**ASSIGNMENT**
Please reproduce all of the entries exactly, without omitting any.

**SUPPLIED DATA**

▼

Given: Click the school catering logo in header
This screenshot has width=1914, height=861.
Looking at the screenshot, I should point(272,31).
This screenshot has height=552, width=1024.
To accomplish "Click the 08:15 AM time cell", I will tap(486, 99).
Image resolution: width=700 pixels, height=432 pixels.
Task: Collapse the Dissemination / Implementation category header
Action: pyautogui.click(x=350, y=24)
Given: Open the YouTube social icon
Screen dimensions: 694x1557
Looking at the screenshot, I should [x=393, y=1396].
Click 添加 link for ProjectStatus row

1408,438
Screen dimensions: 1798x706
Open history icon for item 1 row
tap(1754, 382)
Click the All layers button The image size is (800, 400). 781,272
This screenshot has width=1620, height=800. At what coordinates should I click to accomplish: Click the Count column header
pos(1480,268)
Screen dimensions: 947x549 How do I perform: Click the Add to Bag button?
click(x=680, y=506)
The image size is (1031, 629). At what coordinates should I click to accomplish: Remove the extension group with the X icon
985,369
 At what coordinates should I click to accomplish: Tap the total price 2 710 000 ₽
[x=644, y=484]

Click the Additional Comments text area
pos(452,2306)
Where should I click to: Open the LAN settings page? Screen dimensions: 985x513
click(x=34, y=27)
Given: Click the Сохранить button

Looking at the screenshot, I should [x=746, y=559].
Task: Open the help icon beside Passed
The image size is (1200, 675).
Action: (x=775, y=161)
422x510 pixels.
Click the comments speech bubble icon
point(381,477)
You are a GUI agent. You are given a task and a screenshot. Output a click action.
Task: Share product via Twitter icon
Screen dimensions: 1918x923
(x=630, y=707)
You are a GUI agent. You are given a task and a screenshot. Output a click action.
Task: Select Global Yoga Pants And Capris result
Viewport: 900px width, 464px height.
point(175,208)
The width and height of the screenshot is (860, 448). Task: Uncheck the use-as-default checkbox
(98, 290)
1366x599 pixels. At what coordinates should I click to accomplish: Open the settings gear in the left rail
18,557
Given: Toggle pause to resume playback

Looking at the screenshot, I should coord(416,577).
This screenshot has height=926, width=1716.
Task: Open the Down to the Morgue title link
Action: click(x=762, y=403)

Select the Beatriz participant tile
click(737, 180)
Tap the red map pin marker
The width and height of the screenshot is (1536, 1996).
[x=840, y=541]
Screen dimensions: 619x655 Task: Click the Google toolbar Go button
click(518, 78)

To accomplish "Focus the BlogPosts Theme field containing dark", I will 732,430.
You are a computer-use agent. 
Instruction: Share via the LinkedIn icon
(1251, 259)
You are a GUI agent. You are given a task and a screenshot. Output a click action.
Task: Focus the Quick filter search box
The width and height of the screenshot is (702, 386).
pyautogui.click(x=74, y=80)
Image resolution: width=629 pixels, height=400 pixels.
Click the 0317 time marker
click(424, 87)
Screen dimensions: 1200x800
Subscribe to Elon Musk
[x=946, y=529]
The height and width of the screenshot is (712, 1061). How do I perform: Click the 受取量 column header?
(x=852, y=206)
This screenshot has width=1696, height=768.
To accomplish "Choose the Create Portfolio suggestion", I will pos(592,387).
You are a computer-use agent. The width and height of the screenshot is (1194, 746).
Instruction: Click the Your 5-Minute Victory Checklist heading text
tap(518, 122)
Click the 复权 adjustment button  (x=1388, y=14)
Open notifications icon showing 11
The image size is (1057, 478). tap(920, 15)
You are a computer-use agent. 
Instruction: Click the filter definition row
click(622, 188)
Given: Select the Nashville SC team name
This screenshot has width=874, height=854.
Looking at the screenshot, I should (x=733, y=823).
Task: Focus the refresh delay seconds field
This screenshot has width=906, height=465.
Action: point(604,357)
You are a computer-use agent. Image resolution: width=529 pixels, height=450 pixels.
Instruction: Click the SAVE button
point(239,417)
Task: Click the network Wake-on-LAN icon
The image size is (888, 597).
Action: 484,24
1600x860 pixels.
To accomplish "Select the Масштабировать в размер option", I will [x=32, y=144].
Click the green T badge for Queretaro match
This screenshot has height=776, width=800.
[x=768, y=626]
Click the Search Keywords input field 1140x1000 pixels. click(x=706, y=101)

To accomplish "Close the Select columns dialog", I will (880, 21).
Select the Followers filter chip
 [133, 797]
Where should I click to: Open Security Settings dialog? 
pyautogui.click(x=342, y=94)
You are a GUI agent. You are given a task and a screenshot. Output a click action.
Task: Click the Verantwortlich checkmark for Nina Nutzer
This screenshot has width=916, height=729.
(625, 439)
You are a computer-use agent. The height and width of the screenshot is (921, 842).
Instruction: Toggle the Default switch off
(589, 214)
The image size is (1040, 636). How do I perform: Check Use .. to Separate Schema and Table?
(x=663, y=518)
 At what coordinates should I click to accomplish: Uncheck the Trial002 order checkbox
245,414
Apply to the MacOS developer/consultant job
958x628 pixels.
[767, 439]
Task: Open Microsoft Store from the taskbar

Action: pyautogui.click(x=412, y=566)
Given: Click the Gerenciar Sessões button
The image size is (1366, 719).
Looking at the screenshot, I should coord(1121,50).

▲

**SOLVED PROBLEM**
Given: Click the school catering logo in header
This screenshot has width=1914, height=861.
Looking at the screenshot, I should point(272,31).
This screenshot has height=552, width=1024.
To accomplish "Click the 08:15 AM time cell", I will tap(486, 99).
Image resolution: width=700 pixels, height=432 pixels.
Task: Collapse the Dissemination / Implementation category header
Action: pyautogui.click(x=350, y=24)
Given: Open the YouTube social icon
Screen dimensions: 694x1557
Looking at the screenshot, I should [x=393, y=1396].
Click 添加 link for ProjectStatus row

1408,438
Screen dimensions: 1798x706
Open history icon for item 1 row
tap(1754, 382)
Click the All layers button The image size is (800, 400). 781,272
This screenshot has width=1620, height=800. At what coordinates should I click to accomplish: Click the Count column header
pos(1480,268)
Screen dimensions: 947x549 How do I perform: Click the Add to Bag button?
click(x=680, y=506)
The image size is (1031, 629). At what coordinates should I click to accomplish: Remove the extension group with the X icon
985,369
 At what coordinates should I click to accomplish: Tap the total price 2 710 000 ₽
[x=644, y=484]

Click the Additional Comments text area
pos(452,2306)
Where should I click to: Open the LAN settings page? Screen dimensions: 985x513
click(x=34, y=27)
Given: Click the Сохранить button

Looking at the screenshot, I should [x=746, y=559].
Task: Open the help icon beside Passed
The image size is (1200, 675).
Action: (x=775, y=161)
422x510 pixels.
Click the comments speech bubble icon
point(381,477)
You are a GUI agent. You are given a task and a screenshot. Output a click action.
Task: Share product via Twitter icon
Screen dimensions: 1918x923
(x=630, y=707)
You are a GUI agent. You are given a task and a screenshot. Output a click action.
Task: Select Global Yoga Pants And Capris result
Viewport: 900px width, 464px height.
point(175,208)
The width and height of the screenshot is (860, 448). Task: Uncheck the use-as-default checkbox
(98, 290)
1366x599 pixels. At what coordinates should I click to accomplish: Open the settings gear in the left rail
18,557
Given: Toggle pause to resume playback

Looking at the screenshot, I should coord(416,577).
This screenshot has height=926, width=1716.
Task: Open the Down to the Morgue title link
Action: click(x=762, y=403)

Select the Beatriz participant tile
click(737, 180)
Tap the red map pin marker
The width and height of the screenshot is (1536, 1996).
[x=840, y=541]
Screen dimensions: 619x655 Task: Click the Google toolbar Go button
click(518, 78)

To accomplish "Focus the BlogPosts Theme field containing dark", I will 732,430.
You are a computer-use agent. 
Instruction: Share via the LinkedIn icon
(1251, 259)
You are a GUI agent. You are given a task and a screenshot. Output a click action.
Task: Focus the Quick filter search box
The width and height of the screenshot is (702, 386).
pyautogui.click(x=74, y=80)
Image resolution: width=629 pixels, height=400 pixels.
Click the 0317 time marker
click(424, 87)
Screen dimensions: 1200x800
Subscribe to Elon Musk
[x=946, y=529]
The height and width of the screenshot is (712, 1061). How do I perform: Click the 受取量 column header?
(x=852, y=206)
This screenshot has width=1696, height=768.
To accomplish "Choose the Create Portfolio suggestion", I will pos(592,387).
You are a computer-use agent. The width and height of the screenshot is (1194, 746).
Instruction: Click the Your 5-Minute Victory Checklist heading text
tap(518, 122)
Click the 复权 adjustment button  (x=1388, y=14)
Open notifications icon showing 11
The image size is (1057, 478). tap(920, 15)
You are a computer-use agent. 
Instruction: Click the filter definition row
click(622, 188)
Given: Select the Nashville SC team name
This screenshot has width=874, height=854.
Looking at the screenshot, I should (x=733, y=823).
Task: Focus the refresh delay seconds field
This screenshot has width=906, height=465.
Action: point(604,357)
You are a computer-use agent. Image resolution: width=529 pixels, height=450 pixels.
Instruction: Click the SAVE button
point(239,417)
Task: Click the network Wake-on-LAN icon
The image size is (888, 597).
Action: 484,24
1600x860 pixels.
To accomplish "Select the Масштабировать в размер option", I will [x=32, y=144].
Click the green T badge for Queretaro match
This screenshot has height=776, width=800.
[x=768, y=626]
Click the Search Keywords input field 1140x1000 pixels. click(x=706, y=101)

To accomplish "Close the Select columns dialog", I will (880, 21).
Select the Followers filter chip
 [133, 797]
Where should I click to: Open Security Settings dialog? 
pyautogui.click(x=342, y=94)
You are a GUI agent. You are given a task and a screenshot. Output a click action.
Task: Click the Verantwortlich checkmark for Nina Nutzer
This screenshot has width=916, height=729.
(625, 439)
You are a computer-use agent. The height and width of the screenshot is (921, 842).
Instruction: Toggle the Default switch off
(589, 214)
The image size is (1040, 636). How do I perform: Check Use .. to Separate Schema and Table?
(x=663, y=518)
 At what coordinates should I click to accomplish: Uncheck the Trial002 order checkbox
245,414
Apply to the MacOS developer/consultant job
958x628 pixels.
[767, 439]
Task: Open Microsoft Store from the taskbar

Action: pyautogui.click(x=412, y=566)
Given: Click the Gerenciar Sessões button
The image size is (1366, 719).
Looking at the screenshot, I should coord(1121,50).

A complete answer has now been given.